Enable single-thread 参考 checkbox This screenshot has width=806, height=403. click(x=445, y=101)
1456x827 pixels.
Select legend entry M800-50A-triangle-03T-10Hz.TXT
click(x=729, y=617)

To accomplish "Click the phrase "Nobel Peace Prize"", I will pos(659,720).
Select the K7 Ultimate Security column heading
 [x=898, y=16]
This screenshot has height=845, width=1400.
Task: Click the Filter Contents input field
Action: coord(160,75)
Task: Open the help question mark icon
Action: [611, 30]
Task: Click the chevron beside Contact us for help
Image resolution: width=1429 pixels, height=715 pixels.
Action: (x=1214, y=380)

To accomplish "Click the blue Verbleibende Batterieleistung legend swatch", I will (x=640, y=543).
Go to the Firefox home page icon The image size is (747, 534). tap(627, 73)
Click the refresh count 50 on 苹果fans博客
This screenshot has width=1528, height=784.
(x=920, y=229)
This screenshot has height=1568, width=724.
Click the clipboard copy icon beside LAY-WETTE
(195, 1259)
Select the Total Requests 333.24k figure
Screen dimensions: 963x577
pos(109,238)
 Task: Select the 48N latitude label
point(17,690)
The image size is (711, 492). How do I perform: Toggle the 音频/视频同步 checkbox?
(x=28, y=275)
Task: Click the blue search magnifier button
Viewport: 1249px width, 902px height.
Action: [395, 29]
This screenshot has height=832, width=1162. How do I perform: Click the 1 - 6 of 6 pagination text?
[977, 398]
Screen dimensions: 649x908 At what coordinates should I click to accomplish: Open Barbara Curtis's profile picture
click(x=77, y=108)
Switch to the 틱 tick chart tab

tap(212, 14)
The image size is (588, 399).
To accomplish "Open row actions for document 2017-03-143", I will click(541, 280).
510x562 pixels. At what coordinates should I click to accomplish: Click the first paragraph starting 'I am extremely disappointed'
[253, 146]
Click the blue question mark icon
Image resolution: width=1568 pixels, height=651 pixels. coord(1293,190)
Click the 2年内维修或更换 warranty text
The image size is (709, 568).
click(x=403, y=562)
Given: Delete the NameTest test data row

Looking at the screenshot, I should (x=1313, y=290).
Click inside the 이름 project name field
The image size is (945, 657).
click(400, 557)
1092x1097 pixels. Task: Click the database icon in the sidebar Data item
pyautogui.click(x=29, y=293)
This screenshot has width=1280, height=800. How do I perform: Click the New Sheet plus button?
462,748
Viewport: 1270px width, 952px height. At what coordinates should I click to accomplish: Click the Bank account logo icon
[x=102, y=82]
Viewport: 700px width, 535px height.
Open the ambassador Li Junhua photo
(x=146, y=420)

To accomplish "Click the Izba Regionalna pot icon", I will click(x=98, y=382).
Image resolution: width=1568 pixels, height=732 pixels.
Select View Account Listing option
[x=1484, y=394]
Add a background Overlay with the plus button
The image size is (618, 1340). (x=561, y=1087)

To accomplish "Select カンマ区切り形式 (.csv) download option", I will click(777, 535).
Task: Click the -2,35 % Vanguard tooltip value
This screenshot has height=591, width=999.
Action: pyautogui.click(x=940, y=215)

» **WHAT YOU SHOULD DO**:
Rewrite the lines from the first one up to and including the line containing "point(17,690)", changing "column heading" to "column header" and leaving everything else as is.

» **THE COMPLETED TASK**:
Enable single-thread 参考 checkbox This screenshot has width=806, height=403. click(x=445, y=101)
1456x827 pixels.
Select legend entry M800-50A-triangle-03T-10Hz.TXT
click(x=729, y=617)

To accomplish "Click the phrase "Nobel Peace Prize"", I will pos(659,720).
Select the K7 Ultimate Security column header
 [x=898, y=16]
This screenshot has height=845, width=1400.
Task: Click the Filter Contents input field
Action: coord(160,75)
Task: Open the help question mark icon
Action: [611, 30]
Task: Click the chevron beside Contact us for help
Image resolution: width=1429 pixels, height=715 pixels.
Action: (x=1214, y=380)

To accomplish "Click the blue Verbleibende Batterieleistung legend swatch", I will (x=640, y=543).
Go to the Firefox home page icon The image size is (747, 534). tap(627, 73)
Click the refresh count 50 on 苹果fans博客
This screenshot has width=1528, height=784.
(x=920, y=229)
This screenshot has height=1568, width=724.
Click the clipboard copy icon beside LAY-WETTE
(195, 1259)
Select the Total Requests 333.24k figure
Screen dimensions: 963x577
pos(109,238)
 Task: Select the 48N latitude label
point(17,690)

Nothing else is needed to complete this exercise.